Dolfinx petsc error for large mesh

leshinka · June 9, 2023, 4:56pm

I am solving a problem in fenicsx where I get the error below when I use large mesh.

Traceback (most recent call last):
  File "/storage/home/coda1/0/ssb/transport.py", line 100, in <module>
    model = fem.petsc.LinearProblem(a, L, bcs=[left_bc, right_bc], petsc_options=options)
  File "/storage/home/hcoda1/0/molel3/.conda/envs/fenicsx-env/lib/python3.10/site-packages/dolfinx/fem/petsc.py", line 562, in __init__
    self._A = create_matrix(self._a)
  File "/storage/home/hcoda1/0/molel3/.conda/envs/fenicsx-env/lib/python3.10/site-packages/dolfinx/fem/petsc.py", line 128, in create_matrix
    return _cpp.fem.petsc.create_matrix(a)
ValueError: vector::reserve

I do not obtain the error when I rerun the same problem and with same geometry but coarser mesh. The mesh that causes the error is at least 1.5GB.

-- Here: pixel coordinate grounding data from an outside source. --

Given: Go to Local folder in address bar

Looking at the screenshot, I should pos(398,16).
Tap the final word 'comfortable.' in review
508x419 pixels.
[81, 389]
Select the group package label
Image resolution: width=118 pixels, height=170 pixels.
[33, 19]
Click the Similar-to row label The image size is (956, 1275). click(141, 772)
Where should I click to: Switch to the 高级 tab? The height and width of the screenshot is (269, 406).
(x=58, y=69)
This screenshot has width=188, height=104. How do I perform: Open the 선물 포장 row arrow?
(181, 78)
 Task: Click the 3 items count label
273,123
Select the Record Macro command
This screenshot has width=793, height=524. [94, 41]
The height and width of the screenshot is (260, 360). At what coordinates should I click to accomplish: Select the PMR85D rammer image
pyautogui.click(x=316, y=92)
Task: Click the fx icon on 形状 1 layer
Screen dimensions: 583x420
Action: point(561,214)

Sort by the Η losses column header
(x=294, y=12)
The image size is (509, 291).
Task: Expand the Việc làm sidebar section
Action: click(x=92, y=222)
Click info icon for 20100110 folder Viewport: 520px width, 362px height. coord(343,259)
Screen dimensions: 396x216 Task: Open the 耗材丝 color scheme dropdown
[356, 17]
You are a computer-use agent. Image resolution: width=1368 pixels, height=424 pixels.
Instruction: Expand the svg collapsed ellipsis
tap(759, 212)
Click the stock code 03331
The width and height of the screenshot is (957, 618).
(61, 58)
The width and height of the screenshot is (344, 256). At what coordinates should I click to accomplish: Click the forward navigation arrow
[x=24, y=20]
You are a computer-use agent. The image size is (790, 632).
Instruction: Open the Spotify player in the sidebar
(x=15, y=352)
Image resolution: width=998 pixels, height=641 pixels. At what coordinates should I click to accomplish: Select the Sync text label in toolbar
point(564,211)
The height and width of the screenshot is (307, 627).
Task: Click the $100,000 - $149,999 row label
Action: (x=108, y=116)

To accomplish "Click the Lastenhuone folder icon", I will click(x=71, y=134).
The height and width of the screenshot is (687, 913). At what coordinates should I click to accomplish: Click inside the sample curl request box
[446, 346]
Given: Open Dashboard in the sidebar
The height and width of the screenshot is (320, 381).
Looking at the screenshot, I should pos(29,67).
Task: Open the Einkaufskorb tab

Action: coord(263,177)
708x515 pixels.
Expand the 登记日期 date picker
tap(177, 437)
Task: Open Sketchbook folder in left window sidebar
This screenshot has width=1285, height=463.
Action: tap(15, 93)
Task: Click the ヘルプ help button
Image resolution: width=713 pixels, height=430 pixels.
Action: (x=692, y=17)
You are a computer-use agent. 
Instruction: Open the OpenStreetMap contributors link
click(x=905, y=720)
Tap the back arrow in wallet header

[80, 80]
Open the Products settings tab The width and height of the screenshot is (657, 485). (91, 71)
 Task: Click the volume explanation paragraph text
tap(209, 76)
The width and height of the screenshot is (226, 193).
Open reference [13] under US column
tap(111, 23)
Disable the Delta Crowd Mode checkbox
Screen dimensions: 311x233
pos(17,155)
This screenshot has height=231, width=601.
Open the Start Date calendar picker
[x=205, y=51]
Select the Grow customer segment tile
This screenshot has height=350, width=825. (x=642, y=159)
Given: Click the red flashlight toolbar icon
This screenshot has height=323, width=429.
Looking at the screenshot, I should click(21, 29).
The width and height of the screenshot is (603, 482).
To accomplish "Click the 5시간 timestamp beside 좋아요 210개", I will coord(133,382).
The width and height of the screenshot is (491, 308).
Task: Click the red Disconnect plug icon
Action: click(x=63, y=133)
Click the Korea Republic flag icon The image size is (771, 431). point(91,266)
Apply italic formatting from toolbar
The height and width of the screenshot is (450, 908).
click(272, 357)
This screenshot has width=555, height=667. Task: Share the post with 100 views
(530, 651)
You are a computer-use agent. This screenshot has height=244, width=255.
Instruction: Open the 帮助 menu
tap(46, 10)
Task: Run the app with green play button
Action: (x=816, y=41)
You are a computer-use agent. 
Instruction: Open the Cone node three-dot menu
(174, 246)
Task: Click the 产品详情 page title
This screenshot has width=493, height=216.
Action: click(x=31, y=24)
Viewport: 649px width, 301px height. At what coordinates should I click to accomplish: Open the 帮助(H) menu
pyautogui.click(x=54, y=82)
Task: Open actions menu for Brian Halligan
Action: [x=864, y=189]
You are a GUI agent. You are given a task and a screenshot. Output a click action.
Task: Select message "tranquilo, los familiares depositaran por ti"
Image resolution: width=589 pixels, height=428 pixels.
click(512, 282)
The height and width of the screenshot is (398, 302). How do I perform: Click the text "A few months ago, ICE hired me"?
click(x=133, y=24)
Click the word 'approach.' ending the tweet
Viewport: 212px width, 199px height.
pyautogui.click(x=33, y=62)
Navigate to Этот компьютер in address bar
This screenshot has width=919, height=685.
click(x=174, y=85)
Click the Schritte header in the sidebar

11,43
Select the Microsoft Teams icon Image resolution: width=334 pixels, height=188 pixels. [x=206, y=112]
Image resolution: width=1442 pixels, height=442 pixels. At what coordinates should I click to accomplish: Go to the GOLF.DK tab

I appreciate any tips to resolve this.

fluid · June 26, 2023, 11:41am

I have the same issue when solving Poisson problem with ‘cg’ and ‘ilu’. Any updates on this?
Thanks

dokken · June 26, 2023, 12:23pm

Without a reproducible example, it is not easy to give any guidance as to what goes wrong in your or @leshinka’s code. One possibility is to use PETSc with 64 bit integers (but hard to say without an example).

leshinka · June 26, 2023, 12:41pm

@dokken Thank you for the tip. Let me try that. Unfortunately the mesh was too big to conveniently attach.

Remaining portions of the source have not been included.